When you walk through a storm
Watching the magnificent Kenny Dalglish snap up a half chance and clip it into the net was something those of us of a certain vintage had seen on many occasions over the years. On 30th April 1989 he did it again but this time it was under the most extraordinary of circumstances. He was wearing the red of Liverpool and had brought his magnificent team to Glasgow to play in a benefit game for the families of those lost in the Hillsborough tragedy. That Celtic had held out the hand of friendship to a team and a city in great pain was a gesture which fills me with pride as a Celtic fan.

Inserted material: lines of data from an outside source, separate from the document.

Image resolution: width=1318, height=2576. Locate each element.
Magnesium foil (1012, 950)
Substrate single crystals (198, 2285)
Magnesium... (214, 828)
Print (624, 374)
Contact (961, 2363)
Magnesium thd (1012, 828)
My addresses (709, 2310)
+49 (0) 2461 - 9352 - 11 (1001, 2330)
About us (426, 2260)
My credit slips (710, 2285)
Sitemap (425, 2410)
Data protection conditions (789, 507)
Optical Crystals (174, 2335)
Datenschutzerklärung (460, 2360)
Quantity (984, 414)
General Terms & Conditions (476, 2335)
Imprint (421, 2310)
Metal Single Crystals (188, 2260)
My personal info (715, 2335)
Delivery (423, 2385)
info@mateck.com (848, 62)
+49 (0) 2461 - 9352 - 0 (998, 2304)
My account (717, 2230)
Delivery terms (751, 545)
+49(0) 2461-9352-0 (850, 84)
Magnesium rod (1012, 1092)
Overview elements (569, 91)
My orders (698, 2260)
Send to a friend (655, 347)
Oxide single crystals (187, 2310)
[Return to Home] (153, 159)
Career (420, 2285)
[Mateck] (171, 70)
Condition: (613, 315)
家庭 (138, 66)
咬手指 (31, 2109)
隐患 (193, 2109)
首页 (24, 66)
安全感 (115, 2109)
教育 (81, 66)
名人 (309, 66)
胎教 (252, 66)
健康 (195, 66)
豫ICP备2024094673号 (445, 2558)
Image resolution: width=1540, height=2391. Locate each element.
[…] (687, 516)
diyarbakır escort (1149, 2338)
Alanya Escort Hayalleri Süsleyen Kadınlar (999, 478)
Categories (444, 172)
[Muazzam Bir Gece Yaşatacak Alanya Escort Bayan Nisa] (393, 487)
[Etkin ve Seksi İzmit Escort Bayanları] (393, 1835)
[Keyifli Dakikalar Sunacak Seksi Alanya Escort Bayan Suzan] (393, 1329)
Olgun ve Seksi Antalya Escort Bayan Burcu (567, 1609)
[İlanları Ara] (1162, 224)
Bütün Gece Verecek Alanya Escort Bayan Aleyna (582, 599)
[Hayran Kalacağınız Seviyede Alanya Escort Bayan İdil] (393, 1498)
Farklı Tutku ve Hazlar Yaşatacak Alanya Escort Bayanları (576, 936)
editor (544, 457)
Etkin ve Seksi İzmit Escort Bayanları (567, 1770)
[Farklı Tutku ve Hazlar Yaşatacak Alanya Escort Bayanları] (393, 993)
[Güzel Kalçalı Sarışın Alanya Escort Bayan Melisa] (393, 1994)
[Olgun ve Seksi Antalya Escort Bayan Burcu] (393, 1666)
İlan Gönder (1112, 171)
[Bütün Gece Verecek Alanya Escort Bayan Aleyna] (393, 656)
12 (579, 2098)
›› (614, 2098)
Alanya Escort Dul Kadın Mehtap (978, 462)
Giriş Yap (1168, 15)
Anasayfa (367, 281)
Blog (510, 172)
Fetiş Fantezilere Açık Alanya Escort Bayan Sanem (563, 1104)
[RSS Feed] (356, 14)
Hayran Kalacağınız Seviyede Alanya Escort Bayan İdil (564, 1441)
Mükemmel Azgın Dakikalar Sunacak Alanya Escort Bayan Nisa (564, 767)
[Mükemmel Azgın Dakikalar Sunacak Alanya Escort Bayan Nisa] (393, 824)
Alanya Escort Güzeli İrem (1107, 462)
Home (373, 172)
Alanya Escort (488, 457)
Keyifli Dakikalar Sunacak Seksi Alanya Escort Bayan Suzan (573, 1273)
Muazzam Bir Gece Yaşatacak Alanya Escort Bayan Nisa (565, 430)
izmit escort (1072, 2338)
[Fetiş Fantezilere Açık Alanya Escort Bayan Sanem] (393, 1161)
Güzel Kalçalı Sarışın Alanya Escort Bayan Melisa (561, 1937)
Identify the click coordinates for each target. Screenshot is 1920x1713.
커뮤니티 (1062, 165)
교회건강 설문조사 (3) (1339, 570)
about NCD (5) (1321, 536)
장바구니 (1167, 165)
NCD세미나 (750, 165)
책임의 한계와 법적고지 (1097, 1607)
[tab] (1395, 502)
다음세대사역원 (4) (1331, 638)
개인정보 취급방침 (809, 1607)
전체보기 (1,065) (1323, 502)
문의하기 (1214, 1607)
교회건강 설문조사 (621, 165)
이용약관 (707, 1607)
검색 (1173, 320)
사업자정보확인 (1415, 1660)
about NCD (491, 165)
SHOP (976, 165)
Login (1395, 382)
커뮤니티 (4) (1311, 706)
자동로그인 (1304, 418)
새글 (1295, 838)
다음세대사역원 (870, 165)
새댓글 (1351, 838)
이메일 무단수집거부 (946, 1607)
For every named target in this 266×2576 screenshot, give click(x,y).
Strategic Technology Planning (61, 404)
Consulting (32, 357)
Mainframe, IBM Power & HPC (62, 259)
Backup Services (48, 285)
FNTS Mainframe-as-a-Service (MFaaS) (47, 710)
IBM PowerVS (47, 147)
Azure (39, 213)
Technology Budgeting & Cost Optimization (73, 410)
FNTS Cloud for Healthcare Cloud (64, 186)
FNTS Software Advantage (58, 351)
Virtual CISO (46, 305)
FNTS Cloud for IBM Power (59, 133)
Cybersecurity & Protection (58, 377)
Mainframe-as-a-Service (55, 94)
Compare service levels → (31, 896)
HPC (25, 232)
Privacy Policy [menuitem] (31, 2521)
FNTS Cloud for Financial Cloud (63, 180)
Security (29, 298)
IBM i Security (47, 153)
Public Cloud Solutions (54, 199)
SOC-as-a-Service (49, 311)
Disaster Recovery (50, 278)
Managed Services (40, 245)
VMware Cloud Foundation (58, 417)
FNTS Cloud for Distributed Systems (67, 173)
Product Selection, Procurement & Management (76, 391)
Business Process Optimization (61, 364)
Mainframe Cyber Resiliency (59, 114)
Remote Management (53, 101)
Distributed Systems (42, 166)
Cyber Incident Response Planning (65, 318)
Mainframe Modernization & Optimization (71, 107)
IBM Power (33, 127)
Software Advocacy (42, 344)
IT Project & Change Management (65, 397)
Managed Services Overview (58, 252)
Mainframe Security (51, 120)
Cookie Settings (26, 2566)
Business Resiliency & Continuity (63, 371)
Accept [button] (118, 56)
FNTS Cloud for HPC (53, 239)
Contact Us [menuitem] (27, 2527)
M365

Certain images of that sunny day 25 years ago remain etched into my mind. I recall standing beside two Liverpool fans in the old Jungle that day, a father and son. Neither could stop the tears as the whole stadium boomed out ‘You’ll Never Walk Alone.’ The older man put his arm around his son’s shoulders as they sang along with the rest of us. His eyes were closed but the sheer emotion in his voice spoke volumes about the depth of pain the city of Liverpool was going through in those dark times. I remember thinking of all the families unable to stand together at a football game again after the appalling events at Hillsborough.
Another moment from that day which is still fresh within my mind is the impeccably respected minute of silence before the game began. Players and officials stood in a circle in the centre of the field as 60,000 people joined them in remembering the lost. We were all Liverpool fans that day, all standing shoulder to shoulder with a suffering city and telling them that they really wouldn’t walk this road alone. Thatcher’s policies may have ripped the heart out of so many of the great industrial cities of the UK but the spirit Liverpool and Glasgow exemplified that day was undefeated. This was the sort of solidarity decent working class communities had always shown each other in times of tragedy.
Of course nothing can assuage the pain of those who lost loved ones. We can offer a shoulder or a helping hand but they must go through life and learn somehow to smile again. We rightly demand justice and truth and at long last the edifice of official lies and cover up now seems to be crumbling. The pain caused by the disgraceful reporting of events at Hillsborough in those early months after the tragedy to a people already traumatised by the loss of loved one is beyond comprehension. It was another bitter lesson in how the establishment protects itself with lies, disinformation and worthless reports. We saw it after Bloody Sunday and we saw it again after Hillsborough where Police briefed the gutter press to portray the fans as out of control drunken, louts. That some obliged is to their eternal shame.
It’s now almost 25 years since that match was played between Celtic and Liverpool and the face of football in these islands has changed dramatically. Stadia are now all seated and much safer places to watch football. Fans are no longer treated like cattle and are much more able to articulate their feelings to clubs and the wider society via social media outlets undreamt of in 1989. The unique circumstances and official incompetence which led to the Hillsborough tragedy are unlikely to occur again in the UK. A chapter will close when the truth is told at last about the events of that day but for those families involved there can be no forgetting, just the quiet satisfaction of knowing that justice will now hopefully be done.
The people of Liverpool have walked through a storm and I’m proud to say that Celtic and its supporters walked some of the way with them.
Rest in Peace the 96. You’ll never be forgotten.